|The new stuff at Gurinder's generous table.|
"...you should also seek out another sample of the 12yo. Why? Because the miniature in your picture was bottled (I'd guess) around 5-10 years ago. The label has changed at least twice since then (check our website for the current labelling, so you know what you're looking for) and the whisky itself has been on a gradual journey since that no-age-statement bottle you remember so vividly."
|The old edition 50ml|
In other words, 'try the new stuff because Glenfiddich 12 has changed'. I wasted no time lambasting Glenfiddich some more for having disappointed me in the past. But, really, shouldn't a product be permitted to change - if the change is for the better? Better educated whisky drinkers will choose better whisky to drink and the marketplace will adapt with better whisky. Savvy distillers should be praised for getting ahead of the game and coming up with better whisky. Why not upgrade the flavor profile of the top sellers? The problem is that big brands acquire an inertia. No one liked New Coke. "Don't mess with success" and all that. I didn't, in my heart, believe that Glenfiddich really had changed its flavor profile. "Gradual journeys" for top marks like Glenfiddich 12 seemed a bit too much to be believed. But, as always, the proof is in the glass.

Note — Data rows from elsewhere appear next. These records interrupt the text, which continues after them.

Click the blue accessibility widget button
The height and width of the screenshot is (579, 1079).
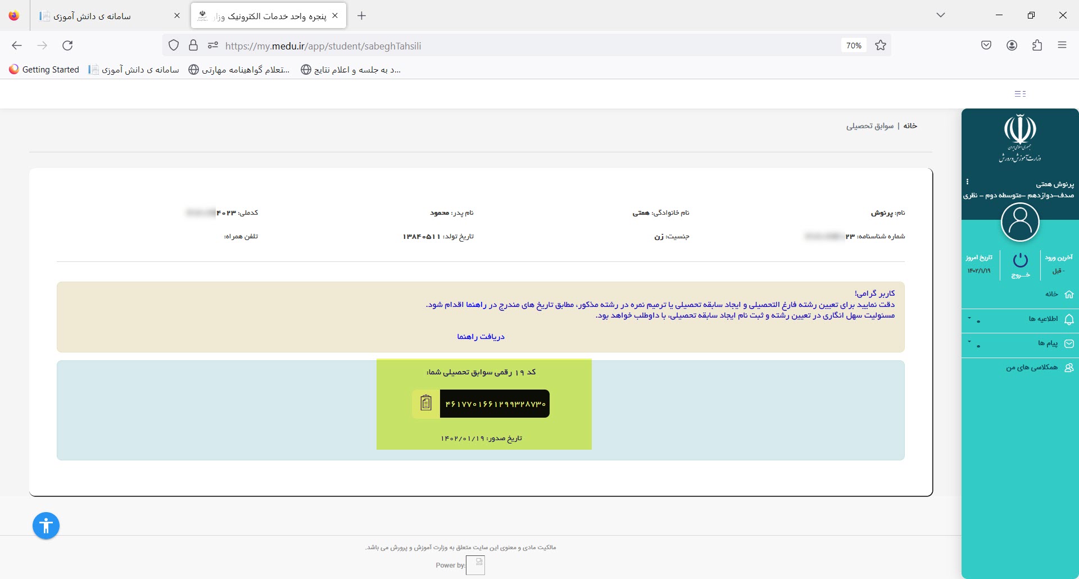[x=46, y=526]
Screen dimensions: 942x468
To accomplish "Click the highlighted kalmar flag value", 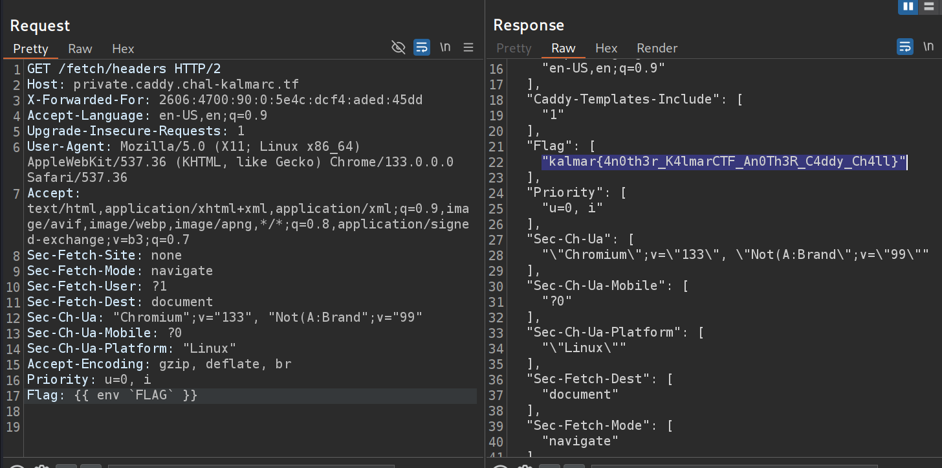I will point(724,162).
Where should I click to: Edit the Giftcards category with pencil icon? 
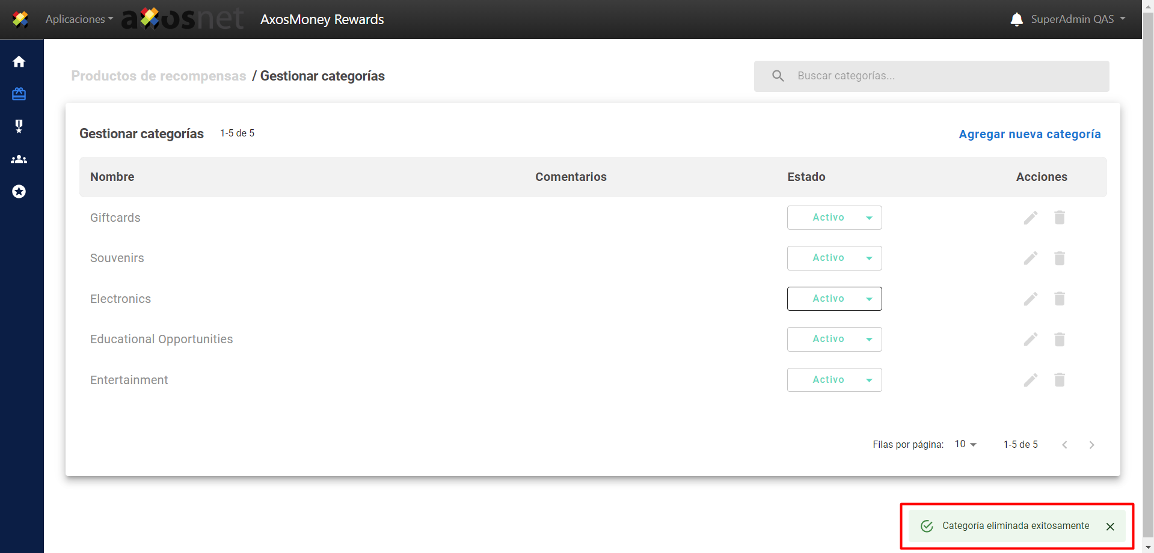click(1030, 218)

My friend Gurinder (who had poured me a dram of Glenfiddich 12 at a lovely soire back in February - the original inspiration to write about Glendfiddich 12) was nice enough to pour me a generous dram yesterday and allow me the antisocial splendor of a slow meditative critical tasting session.
Glenfiddich 12 bottle from the 2011 holiday gift set 40% abv, 750ml.(The gift set included a Glencairn glass etched with the Glenfiddich logo) - glass is visible in photo at top left holding a dram).

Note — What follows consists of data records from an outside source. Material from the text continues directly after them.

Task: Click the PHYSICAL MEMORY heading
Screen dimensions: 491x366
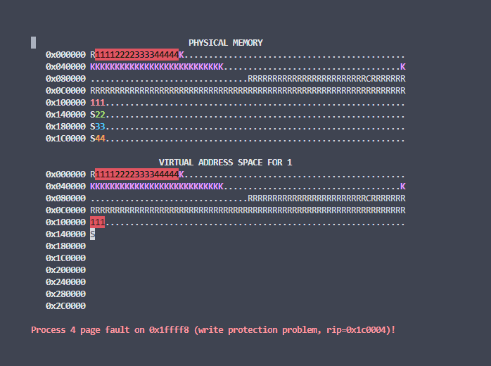Action: pos(225,43)
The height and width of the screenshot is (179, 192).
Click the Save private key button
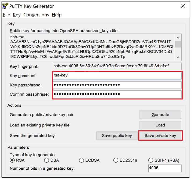[x=160, y=136]
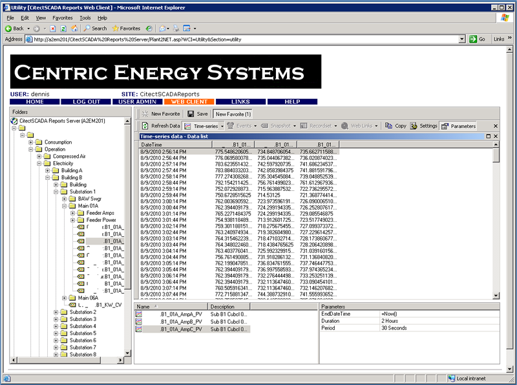Toggle the Parameters pane
The image size is (517, 385).
450,126
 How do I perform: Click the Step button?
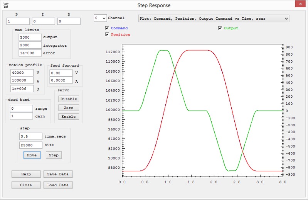click(x=54, y=155)
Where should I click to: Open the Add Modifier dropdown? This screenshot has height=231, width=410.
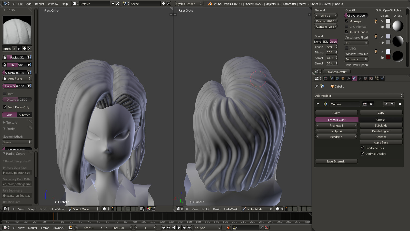358,96
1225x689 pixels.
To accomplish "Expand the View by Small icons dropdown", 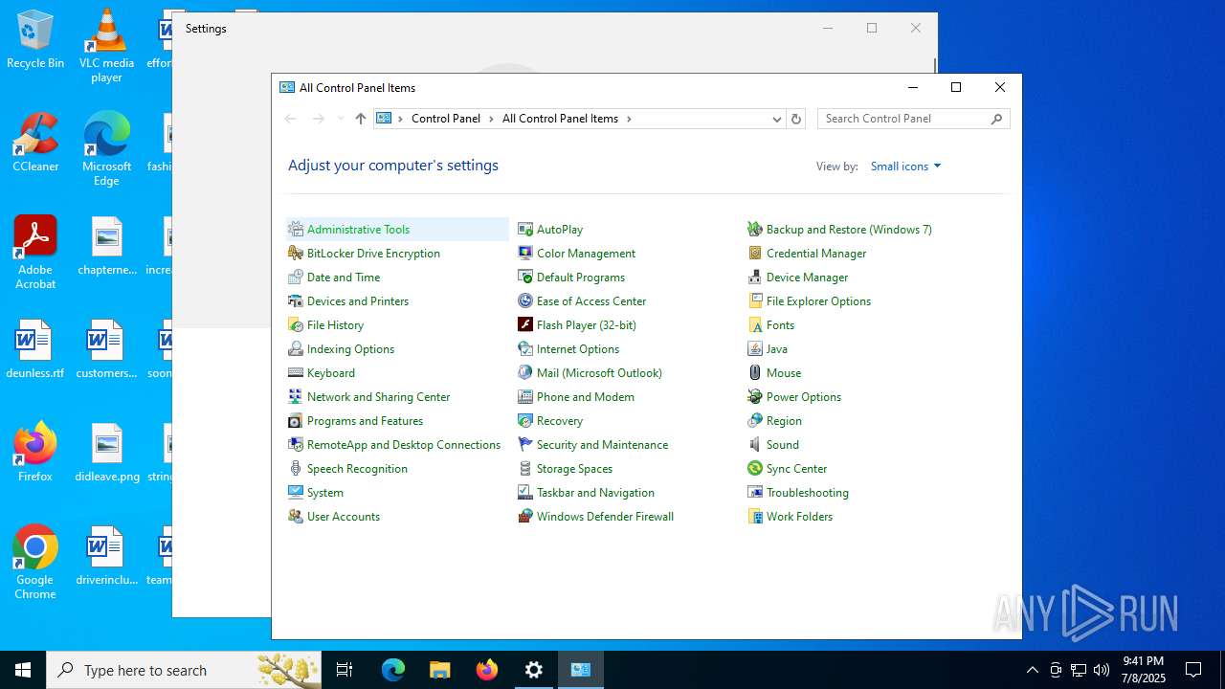I will [x=905, y=167].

Nose: green pears, honeydew melon, honeysuckle floral notes, and clover honey. The nose is really nice and gets better with time. After 30 minutes it had achieved full bloom. Fresh, floral, and fruity in the Speyside manner.
Entry is clean and light with malt cereal oats and honey. The midpalate rest on a decent light malt body foundation. There are flavors of oatmeal, a hint of mint, green apple, and grassy spring meadow notes. It's not big - but there are no mis-steps. The finish is gentle and brief and fades to mineral note (chalk like the cliffs of Dover) with slight bitter edge.

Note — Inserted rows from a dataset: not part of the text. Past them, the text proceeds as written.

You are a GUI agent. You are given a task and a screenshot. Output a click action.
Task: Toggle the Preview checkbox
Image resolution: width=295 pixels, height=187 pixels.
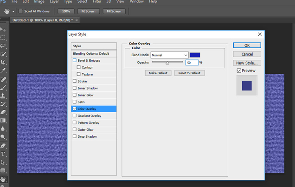tap(239, 71)
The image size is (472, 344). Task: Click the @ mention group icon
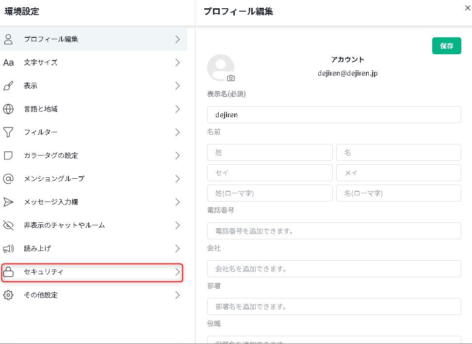8,179
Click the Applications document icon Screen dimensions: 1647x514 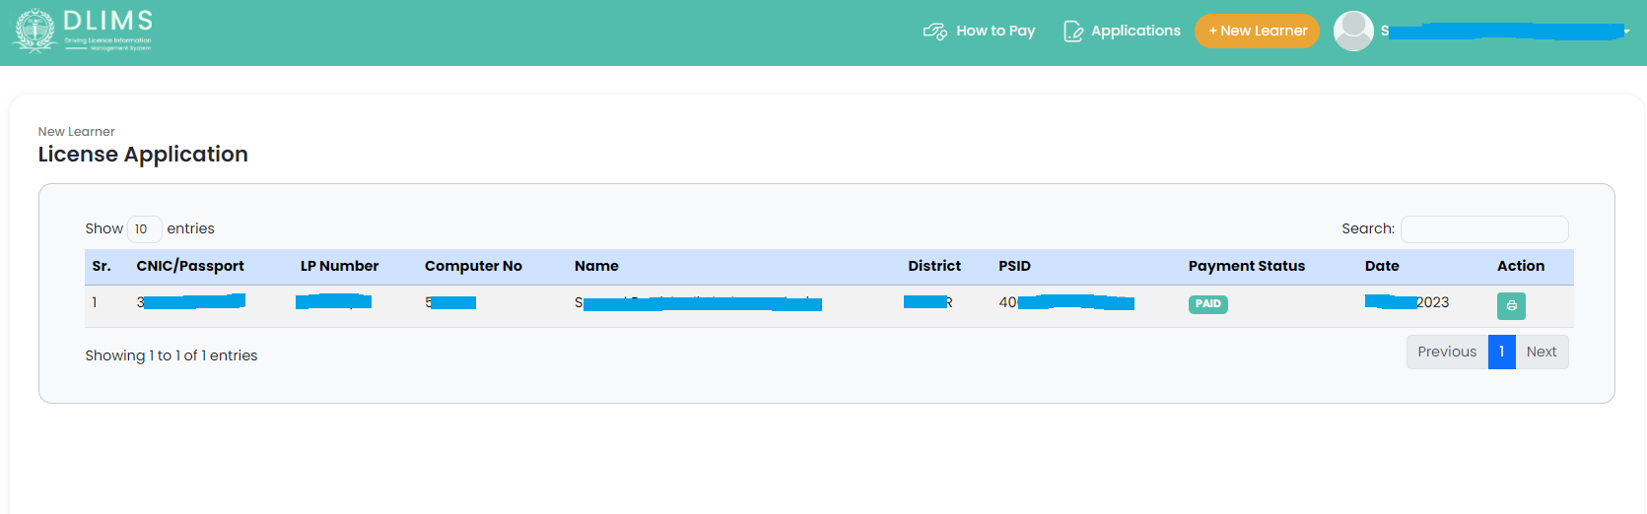(1072, 32)
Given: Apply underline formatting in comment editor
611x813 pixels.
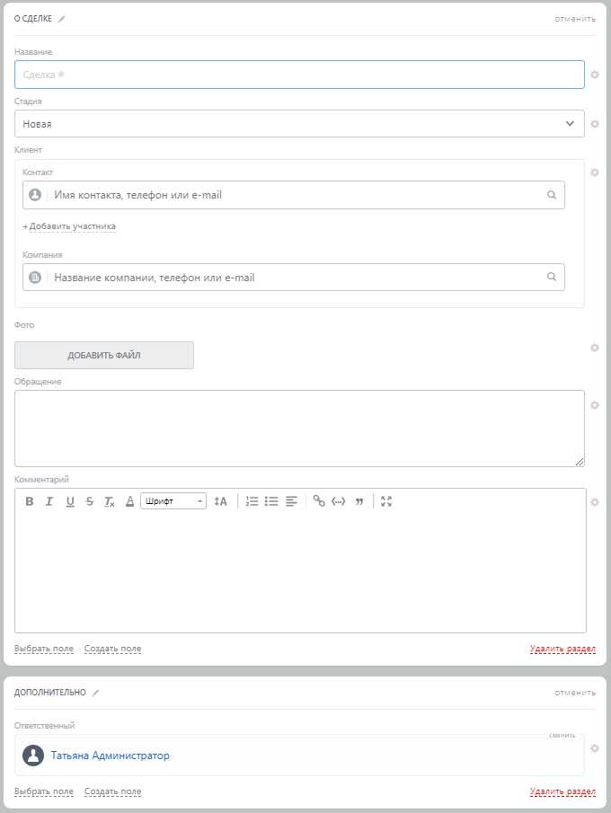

Bottom line, better than inoffensive - pretty good actually, for a single malt at this price level ($41 at Shopper's Vineyard, and $35 on line). My most significant criticism is that the nose is bigger and more delicious than the flavor.
Three stars. I have no problem recommending this as a gentle Spey.
So, has the flavor profile changed? That is certainly my experience. Am I a huge fan of Glenfiddich? Not yet - but I'm willing to admit that things have gotten better. I'll continue to seek out the other Glenfiddich expressions to try and will keep an open mind.